TASKS AND EXERCISES:
[1] Translate this sentence from the earnings commentary into Spanish: "Tech sector revenue growth should stay healthy overall."
[2] Pick up the earnings commentary after its final sentence and keep writing it.

## begin SUPPLIED PASSAGE

Another strange statistical glitch might be called the law of really big cakes. I'm told that you can't make a huge recipe (as in a cake factory run) simply by multiplying the ingredients of a small cake by degrees. Something chemical just doesn't translate well, making the craft of factory cake quality control a precision art.

In statistics, the law of large numbers suggests that massive samples of data tend to produce results aggregating toward the average. In business, the twist on this law might be more like the cake factory than the statistical proof, but suffice it to say, the bigger the corporation, (eventually) the less spectacular the results. Said another way, industries and corporations go through life cycles that eventually trend toward something less shiny.

And so our analysts advise us that massive technology company profit margins are likely coming off the boil. This is nothing to be alarmed about and doesn't mark a major inflection point, it simply reflects the industry's natural lifecycle. Tech sector revenue growth should stay healthy overall.

Our crew still believes that Q3 earnings growth in aggregate will push into positive territory, albeit not by much, considering other major factors constraining profits. Energy is a lead weight. The 19 per cent year-over-year decline in crude oil prices during the quarter has created a difficult operating environment. We expect the energy sector to subtract two percentage points from S&P 500 earnings growth even though it represents a mere 4.3 per cent of the index. This is a turnabout from a year ago, when the sector added four percentage points to S&P 500 profits.

## end SUPPLIED PASSAGE
## begin RAW DATA

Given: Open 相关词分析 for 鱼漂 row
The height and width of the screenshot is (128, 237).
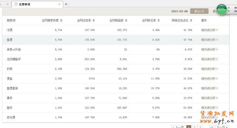Looking at the screenshot, I should point(210,40).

## end RAW DATA

WRITTEN RESPONSES:
[1] El crecimiento de los ingresos del sector tecnológico debería mantenerse saludable en general.

[2]
Sluggish overall global economic growth and pockets of domestic weakness are also factors. We anticipate some high-profile earnings misses from cyclical companies with overseas exposure in the industrials and materials sectors, and even in tech. Some domestic retailers could stumble as well. All of this would be par for the course in an imperfect economic environment.

Some of these drags on earnings growth can be traced back to the U.S.-China trade dispute; other culprits are structural economic challenges in Europe and China. Even if the mini trade deal between the U.S. and China is inked as advertised, the trade-related headwinds will not all disappear, because tariffs would remain in place.

At home, real estate fuelled growth seems baked-in. RBC Economics notes that home resales rose 0.6 per cent in September, totalling 512,000 units, the highest level in 21 months, and 6.6 per cent above the 10-year average. Following softness in key Canadian housing markets (Vancouver, Toronto, Calgary, and Montreal) last year, real estate prices appear to be stabilizing and we've likely seen the bottom of the pricing cycle. Vancouver and Toronto markets benefited from the resurgence in pricing power on the back of tight supply conditions.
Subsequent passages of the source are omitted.